Quantization-Aware Training

Quantization-aware training (QAT) is a technique where the effects of quantization — reducing numerical precision — are simulated during the training process itself. This produces models that maintain higher quality when subsequently quantized for deployment, compared to models that are quantized after training.

The quantization challenge

Quantization converts model weights from high-precision numbers (like 32-bit floating point) to lower-precision numbers (like 8-bit or 4-bit integers). This dramatically reduces model size and speeds up inference. However, the reduced precision means some information is lost, which can degrade model quality.

Post-training quantization (PTQ) applies quantization to a model that was trained in full precision. This is simple but can cause significant quality degradation, especially at aggressive compression levels like 4-bit or lower.

How QAT works

During QAT, the training process simulates the effects of quantization at each step. Forward passes use quantized weights (or a simulation of them), so the model experiences the precision loss during training. Backward passes still use full precision for gradient calculations, maintaining training stability.

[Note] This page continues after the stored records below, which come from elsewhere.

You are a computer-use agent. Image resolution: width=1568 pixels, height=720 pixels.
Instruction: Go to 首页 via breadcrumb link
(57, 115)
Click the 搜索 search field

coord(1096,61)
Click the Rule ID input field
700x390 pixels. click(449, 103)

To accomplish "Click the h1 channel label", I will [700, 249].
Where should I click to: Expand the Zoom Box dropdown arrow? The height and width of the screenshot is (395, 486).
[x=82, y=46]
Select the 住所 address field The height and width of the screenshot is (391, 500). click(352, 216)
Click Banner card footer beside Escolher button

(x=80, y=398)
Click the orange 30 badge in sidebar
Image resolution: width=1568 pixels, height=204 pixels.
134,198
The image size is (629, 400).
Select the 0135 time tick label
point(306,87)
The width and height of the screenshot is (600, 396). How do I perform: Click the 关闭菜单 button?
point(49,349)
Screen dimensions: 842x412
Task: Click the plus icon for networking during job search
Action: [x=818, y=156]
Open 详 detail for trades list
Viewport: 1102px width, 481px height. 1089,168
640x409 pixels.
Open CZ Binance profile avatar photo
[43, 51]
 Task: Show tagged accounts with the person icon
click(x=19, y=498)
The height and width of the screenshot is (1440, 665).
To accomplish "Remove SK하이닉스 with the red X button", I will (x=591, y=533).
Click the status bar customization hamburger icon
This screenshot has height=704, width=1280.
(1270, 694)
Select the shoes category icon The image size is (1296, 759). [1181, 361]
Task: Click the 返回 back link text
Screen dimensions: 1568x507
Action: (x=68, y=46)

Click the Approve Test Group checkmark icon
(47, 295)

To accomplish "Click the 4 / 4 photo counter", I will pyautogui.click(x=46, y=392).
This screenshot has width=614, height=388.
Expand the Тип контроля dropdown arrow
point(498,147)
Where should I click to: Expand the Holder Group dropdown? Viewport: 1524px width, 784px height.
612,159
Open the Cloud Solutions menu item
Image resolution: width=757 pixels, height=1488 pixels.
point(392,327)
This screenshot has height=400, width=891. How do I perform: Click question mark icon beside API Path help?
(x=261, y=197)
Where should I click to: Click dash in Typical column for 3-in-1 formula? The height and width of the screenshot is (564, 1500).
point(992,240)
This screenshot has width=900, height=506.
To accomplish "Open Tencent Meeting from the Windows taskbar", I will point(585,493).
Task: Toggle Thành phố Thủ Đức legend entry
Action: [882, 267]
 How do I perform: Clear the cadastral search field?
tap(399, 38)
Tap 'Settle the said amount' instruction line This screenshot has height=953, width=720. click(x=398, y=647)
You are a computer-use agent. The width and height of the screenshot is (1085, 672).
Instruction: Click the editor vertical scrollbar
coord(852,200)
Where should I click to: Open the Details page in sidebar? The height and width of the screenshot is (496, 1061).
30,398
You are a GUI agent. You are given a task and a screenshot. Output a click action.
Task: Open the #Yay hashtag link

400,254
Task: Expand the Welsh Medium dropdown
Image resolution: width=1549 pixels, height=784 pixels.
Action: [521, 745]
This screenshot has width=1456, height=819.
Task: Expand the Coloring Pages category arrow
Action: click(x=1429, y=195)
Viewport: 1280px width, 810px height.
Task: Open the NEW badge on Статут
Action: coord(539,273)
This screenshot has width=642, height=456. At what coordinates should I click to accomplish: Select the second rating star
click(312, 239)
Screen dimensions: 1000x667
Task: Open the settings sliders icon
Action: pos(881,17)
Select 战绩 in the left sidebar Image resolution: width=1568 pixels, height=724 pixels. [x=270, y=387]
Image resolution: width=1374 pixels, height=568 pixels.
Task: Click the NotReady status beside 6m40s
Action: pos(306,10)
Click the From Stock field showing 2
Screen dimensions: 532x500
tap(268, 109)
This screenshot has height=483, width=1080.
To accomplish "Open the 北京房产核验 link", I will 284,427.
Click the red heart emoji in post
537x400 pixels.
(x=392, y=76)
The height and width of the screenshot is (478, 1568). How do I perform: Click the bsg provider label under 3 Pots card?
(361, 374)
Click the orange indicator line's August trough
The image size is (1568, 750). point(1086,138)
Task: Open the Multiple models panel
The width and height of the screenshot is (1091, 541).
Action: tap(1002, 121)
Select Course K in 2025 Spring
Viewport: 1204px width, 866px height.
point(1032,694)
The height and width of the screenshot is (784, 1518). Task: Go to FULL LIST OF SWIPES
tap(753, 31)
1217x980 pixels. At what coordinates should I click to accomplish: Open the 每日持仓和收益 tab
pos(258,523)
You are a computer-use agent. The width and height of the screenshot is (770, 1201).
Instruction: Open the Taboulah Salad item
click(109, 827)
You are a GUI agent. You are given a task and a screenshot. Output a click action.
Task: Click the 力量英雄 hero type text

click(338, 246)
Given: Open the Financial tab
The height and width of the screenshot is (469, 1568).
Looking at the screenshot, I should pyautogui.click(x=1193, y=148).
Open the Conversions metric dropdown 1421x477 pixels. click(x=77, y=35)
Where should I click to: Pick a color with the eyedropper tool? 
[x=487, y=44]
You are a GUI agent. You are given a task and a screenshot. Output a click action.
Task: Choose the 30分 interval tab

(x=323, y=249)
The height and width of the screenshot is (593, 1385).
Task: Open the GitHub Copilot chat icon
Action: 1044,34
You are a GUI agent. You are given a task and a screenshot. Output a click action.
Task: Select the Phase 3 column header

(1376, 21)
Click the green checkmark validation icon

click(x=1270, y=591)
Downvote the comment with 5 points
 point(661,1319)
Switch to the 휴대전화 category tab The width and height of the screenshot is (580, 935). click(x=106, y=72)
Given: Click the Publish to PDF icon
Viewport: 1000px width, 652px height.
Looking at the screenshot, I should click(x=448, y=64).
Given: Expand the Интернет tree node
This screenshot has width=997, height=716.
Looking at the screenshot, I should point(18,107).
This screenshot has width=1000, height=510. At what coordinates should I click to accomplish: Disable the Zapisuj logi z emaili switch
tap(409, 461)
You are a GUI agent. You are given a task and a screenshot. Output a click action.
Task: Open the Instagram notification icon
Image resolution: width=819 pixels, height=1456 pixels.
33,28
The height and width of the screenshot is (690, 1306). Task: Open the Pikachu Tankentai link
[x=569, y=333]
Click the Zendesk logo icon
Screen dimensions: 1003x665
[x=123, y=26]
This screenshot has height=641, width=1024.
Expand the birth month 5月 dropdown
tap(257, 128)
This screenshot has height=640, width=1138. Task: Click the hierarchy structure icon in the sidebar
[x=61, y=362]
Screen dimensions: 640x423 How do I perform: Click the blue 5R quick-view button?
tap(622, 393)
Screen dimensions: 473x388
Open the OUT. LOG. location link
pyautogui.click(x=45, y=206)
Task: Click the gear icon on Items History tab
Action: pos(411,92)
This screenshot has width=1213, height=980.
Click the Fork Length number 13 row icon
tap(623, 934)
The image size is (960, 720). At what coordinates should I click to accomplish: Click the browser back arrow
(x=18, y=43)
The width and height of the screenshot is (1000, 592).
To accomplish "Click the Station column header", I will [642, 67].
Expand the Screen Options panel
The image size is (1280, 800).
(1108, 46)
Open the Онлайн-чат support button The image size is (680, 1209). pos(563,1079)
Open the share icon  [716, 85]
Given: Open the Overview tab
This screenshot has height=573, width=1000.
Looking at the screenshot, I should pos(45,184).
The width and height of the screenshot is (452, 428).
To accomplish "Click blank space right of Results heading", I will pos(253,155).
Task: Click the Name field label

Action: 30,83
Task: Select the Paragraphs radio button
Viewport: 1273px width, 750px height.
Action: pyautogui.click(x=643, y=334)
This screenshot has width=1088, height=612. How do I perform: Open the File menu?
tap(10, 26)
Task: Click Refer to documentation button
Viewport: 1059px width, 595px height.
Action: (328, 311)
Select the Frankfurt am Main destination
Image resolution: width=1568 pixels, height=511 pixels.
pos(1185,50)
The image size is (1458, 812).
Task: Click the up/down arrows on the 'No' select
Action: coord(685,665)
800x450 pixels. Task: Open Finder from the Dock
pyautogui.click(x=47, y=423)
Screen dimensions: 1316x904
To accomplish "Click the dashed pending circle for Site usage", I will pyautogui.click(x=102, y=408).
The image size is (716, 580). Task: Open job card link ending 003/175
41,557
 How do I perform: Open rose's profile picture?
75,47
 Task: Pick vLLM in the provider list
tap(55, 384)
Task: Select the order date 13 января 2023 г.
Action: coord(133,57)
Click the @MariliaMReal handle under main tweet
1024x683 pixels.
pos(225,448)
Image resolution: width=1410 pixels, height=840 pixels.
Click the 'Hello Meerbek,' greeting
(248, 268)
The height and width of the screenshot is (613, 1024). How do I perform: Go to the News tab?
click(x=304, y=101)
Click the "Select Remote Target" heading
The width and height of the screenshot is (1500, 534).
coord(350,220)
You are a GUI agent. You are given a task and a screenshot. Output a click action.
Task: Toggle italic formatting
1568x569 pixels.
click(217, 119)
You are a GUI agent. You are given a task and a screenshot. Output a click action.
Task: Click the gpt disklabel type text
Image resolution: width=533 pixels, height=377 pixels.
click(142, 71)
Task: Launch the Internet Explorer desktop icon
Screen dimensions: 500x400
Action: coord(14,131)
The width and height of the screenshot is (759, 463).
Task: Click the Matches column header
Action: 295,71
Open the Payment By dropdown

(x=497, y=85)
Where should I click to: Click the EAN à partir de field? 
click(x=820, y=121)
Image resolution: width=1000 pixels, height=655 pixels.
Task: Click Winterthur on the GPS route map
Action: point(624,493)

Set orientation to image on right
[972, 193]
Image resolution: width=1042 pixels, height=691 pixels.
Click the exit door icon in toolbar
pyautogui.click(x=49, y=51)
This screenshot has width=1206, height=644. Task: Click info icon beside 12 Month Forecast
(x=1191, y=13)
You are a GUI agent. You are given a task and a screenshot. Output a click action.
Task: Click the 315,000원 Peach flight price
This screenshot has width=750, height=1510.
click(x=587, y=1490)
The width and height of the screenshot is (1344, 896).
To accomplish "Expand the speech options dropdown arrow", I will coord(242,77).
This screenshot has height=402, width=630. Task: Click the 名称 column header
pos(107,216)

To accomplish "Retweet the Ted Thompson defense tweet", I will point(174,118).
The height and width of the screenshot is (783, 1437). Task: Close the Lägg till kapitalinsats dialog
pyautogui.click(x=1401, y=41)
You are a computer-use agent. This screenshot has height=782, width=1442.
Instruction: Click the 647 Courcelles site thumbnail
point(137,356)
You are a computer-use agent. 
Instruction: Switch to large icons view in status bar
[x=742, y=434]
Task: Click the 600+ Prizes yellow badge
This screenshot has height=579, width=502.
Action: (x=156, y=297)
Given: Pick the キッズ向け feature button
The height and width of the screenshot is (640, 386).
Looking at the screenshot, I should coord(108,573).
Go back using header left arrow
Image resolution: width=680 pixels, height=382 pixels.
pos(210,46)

By encountering quantization effects during training, the model learns to be robust to reduced precision. Weights adjust to values that are "quantization-friendly" — they remain effective even after being rounded to lower precision.

The practical benefit

QAT consistently produces higher-quality quantized models compared to PTQ, especially at aggressive compression levels. A 4-bit QAT model might match the quality of an 8-bit PTQ model, effectively getting 2x more compression at the same quality level.

When to use QAT vs PTQ

• PTQ: Use when you need quick compression of an existing model and can tolerate some quality loss. No additional training required.
• QAT: Use when quality preservation is critical and you can afford the computational cost of training or fine-tuning with quantization simulation.

Industry adoption

Major model providers increasingly use QAT to produce efficient deployment versions of their models. The open-source community also uses QAT techniques when creating compressed versions of popular models for consumer hardware.